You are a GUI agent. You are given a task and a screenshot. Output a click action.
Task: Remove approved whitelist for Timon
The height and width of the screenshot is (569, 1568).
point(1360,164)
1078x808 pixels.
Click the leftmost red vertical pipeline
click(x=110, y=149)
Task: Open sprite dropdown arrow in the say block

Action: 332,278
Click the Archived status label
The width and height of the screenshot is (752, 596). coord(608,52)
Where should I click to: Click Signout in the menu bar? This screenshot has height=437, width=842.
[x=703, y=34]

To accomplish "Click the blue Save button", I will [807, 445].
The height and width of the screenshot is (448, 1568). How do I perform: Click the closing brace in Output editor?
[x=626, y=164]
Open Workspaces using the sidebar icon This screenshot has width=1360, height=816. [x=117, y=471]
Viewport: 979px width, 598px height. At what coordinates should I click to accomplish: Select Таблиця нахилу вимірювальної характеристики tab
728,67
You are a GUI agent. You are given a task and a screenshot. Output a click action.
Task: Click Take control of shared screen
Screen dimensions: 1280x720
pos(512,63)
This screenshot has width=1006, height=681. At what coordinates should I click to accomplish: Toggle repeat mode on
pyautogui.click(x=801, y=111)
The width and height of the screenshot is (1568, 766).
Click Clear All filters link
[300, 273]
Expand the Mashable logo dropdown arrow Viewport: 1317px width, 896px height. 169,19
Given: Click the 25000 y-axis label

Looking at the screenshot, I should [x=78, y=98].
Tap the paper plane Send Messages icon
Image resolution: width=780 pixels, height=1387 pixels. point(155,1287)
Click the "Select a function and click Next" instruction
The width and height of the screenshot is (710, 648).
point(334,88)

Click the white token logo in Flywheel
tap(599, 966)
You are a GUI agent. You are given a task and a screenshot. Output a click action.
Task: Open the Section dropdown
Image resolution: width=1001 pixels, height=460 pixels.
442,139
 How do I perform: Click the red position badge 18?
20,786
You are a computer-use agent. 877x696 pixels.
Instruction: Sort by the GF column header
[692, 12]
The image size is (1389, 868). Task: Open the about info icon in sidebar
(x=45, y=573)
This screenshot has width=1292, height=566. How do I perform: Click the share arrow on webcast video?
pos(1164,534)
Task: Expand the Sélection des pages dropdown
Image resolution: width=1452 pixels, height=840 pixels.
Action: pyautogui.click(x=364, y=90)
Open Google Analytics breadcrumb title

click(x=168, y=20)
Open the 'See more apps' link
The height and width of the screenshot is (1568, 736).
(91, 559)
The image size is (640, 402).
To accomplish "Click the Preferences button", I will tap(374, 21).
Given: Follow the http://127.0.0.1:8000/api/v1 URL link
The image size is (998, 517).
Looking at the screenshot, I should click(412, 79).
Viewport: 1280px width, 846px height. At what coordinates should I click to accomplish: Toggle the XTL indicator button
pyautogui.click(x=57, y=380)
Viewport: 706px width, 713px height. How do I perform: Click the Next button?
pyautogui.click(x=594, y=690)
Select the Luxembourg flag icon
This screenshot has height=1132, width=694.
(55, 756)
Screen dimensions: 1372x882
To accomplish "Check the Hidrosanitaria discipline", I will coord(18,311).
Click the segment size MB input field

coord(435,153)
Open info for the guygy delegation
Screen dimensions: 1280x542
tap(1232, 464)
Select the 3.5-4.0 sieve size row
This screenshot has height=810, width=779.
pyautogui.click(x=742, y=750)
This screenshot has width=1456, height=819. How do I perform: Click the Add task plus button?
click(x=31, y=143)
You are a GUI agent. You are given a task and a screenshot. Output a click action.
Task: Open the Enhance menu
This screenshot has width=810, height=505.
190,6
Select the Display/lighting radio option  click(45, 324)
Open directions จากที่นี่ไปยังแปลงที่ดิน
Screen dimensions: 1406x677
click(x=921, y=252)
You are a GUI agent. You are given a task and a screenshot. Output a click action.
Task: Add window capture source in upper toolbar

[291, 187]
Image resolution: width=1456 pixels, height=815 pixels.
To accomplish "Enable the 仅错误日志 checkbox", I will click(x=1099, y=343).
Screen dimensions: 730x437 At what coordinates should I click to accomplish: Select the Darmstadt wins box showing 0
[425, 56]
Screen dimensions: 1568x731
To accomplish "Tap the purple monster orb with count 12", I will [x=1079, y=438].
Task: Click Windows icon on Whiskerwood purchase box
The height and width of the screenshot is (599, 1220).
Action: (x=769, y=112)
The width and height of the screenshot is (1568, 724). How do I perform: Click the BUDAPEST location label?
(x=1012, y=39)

———

Problem details -> Using only the data above, copy out the lines that include the word "Expand".

Result of this exercise ->
Expand the Mashable logo dropdown arrow Viewport: 1317px width, 896px height. 169,19
Task: Expand the Sélection des pages dropdown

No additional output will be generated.